1. tassie devil

    tassie devil Registered User

    Aug 15, 2006
    15
    Hello all, the site seems to give some helpful and supportive advice to all, very impressed. My Mum was diagnosed yesterday as having Alzheimer's. Although it's not come as a shock to us, it's still upsetting and draining. It doesn't seem to have sunk in with Mum, although she understood what they said at the time, by the time she'd got home she was back to saying she was fine and they didn't find anything. How is the best way to deal with this? Her personal hygiene has gone and we were told to talk to her like you would a child, to make her do things. She has just turned 70 and I can't bring myself to do this.
     
  2. tassie devil

    tassie devil Registered User

    Aug 15, 2006
    15
    Thank you for the advice, that's much appreciated. I think for all of us at the moment it's just getting used to the new situation we're in.
     
  3. Tender Face

    Tender Face Account Closed

    Mar 14, 2006
    5,379
    NW England
    Welcome, Tassie Devil

    I think you're so right to recognise this is a 'period of adjustment'. Any change in life - good or bad - can be difficult.

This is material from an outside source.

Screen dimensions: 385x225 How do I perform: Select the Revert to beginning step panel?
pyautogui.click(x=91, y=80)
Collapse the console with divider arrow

    Take your time, listen to any advice you're offered and decide what is right for you and yours in the circumstances..... I know just reading different people's ideas and situations on TP is a great source of help for me .... they may not always be appropriate for me and mum but they all help .... not least to look at things from a different perspective sometimes....

    I bet you'll be amazed at what you can do when you need to ... and it won't come as 'bringing yourself to do it' - it will come instinctively because you so obviously care....

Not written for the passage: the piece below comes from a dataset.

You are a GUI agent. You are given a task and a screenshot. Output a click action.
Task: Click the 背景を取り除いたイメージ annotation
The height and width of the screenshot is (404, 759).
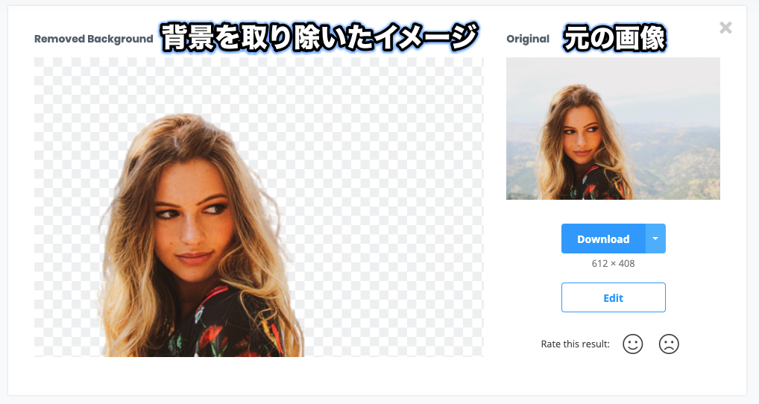click(319, 38)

    Do keep posting. The help and support here is quite amazing!!!!

    Love, Karen (TF), x
     
  4. jarnee

    jarnee Registered User

    Mar 18, 2006
    181
    leicestershire
    Hi Tassie Devil

    This is a massive period of adjustment and while some of your experences will overlap those of many people here, your overall journey with this will be unique.

    You don't need to treat her like a child, in the sense of being patronising and disrespectful. However, I do find I have to adapt to what my dad's needs are. I have to go with HIS needs and interests at the time. For example, at the moment, he wants to understand how to use his radio (Every time I visit he says, "What is this? I've never used it. Will you show me how?" and we go through what to do. Next visit it's the same. This is his current interest and I am going along with it because it gives him great pleasure and each time he feels he's achieved something.

    I don't think you have to change your way of talking to her/dealing with her overnight either. She'll wonder what on earth's going on, if you do !!!
    Just take each day as it comes

    Good Luck and keep posting

    Jarnee
    xxxxxxx
     
  5. jenniferpa

    jenniferpa Volunteer Moderator

    Jun 27, 2006
    39,439
    I suppose it all depends on how you talk to children! If ones normal procedure when talking to children is to simply order them about, and give them no choices, then no, it's not great advice. However, if you treat them with respect, give them choices where any of those choices are acceptable, remember that they have little impulse control and keep them from harming themselves or others it's not bad advice. The only problem with it is that with children, you know that if you keep repeating something they will eventually learn, and that's not the case with a dementia patient on the whole. It is a period of adjustment, but you will find yourself doing (and saying) things that you thought you were done with when your children came out of nappies (if you have children).

    Welcome to TP

    Jennifer
     
  6. Grannie G

    Grannie G Volunteer Moderator

    Apr 3, 2006
    69,586
    Kent
    I don`t think treating AD sufferers like children is good advice, but we do need the patience we would show a child.

    The nature of the condition means you will need to answer the same questions over and over again and explain things repeatedly. There`s no point getting cross because they either don`t understand or forget, and this is where patience is needed.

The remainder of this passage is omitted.